Кельн был именно тем местом, где старина производила на меня такого рода безотчетное впечатление. Руины собора (ибо незаконченное строение подобно разрушенному) пробудили во мне чувства, знакомые еще со времен Страсбурга. На творческое созерцание этого произведения искусства я, правда, был неспособен, мне было дано слишком много и одновременно слишком мало, а рядом не было никого, кто помог бы мне выбраться из лабиринта свершений и намерений, законченного и лишь намеченного, как это теперь делают мои усердные и рачительные друзья. На людях я, конечно, выражал свое восхищение этими удивительными сводами и пилястрами, но в одиночестве всегда не без досады созерцал всемирно прославленный собор, незавершенный и застывший еще в процессе созидания. Здесь снова была титаническая мысль, не доведенная до воплощения! Казалось, зодчество лишь затем и существует, чтобы убеждать нас: усилия разных людей, работающих в разные времена, ни к чему не приводят, ибо в искусстве, равно как и в деянии, осуществленным почитается лишь то, что, подобно Минерве, во всеоружии и зрелости выходит из головы творца.
В эти скорее удручающие, чем возвышающие душу мгновения я и не подозревал, что меня уже вот-вот поджидает большая и светлая радость.
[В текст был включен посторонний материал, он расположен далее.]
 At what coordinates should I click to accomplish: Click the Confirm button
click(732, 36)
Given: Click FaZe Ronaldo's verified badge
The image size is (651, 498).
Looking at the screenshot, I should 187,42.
Мы посетили дом Ябаха, где то, что я всегда лишь мысленно рисовал себе, предстало передо мною чувственно и зримо. Семья Ябахов, вероятно, давно уже вымерла, но в нижнем этаже, примыкающем к саду, мы нашли все таким, каким оно было при жизни хозяев. Пол, выложенный красно-бурыми кирпичными ромбами, высокие резные кресла с вышитыми сиденьями и спинками, искусно инкрустированные столы на массивных ножках, висячие металлические светильники, гигантский камин и рядом такие же гигантские щипцы, кочерга и прочие принадлежности — всё в духе былых времен, ничего нового, ничего современного, кроме нас. Фамильный портрет над камином еще больше взбудоражил наши и без того взбудораженные чувства. Изображенный на нем богатый владелец дома сего сидел рядом с женою, вокруг них толпились дети: все как живые, точно вчера или сегодня запечатленные на холсте и тем не менее давно состарившиеся и ушедшие из жизни. Ведь от этих румяных толстощеких детей не осталось бы и следа, если бы не сей многофигурный портрет. Как я вел себя и что творил под напором чувств, я сейчас и сказать не сумею. Бесконечное сердечное волнение до самого дна разверзло пучину моих дремлющих человеческих сил и поэтических способностей. Все доброе в моей душе, весь запас любви, казалось, сейчас изольется наружу, и с той минуты без дальних размышлений и вопрошаний я проникся любовью и доверием к превосходным людям, лишь недавно вошедшим в мою жизнь.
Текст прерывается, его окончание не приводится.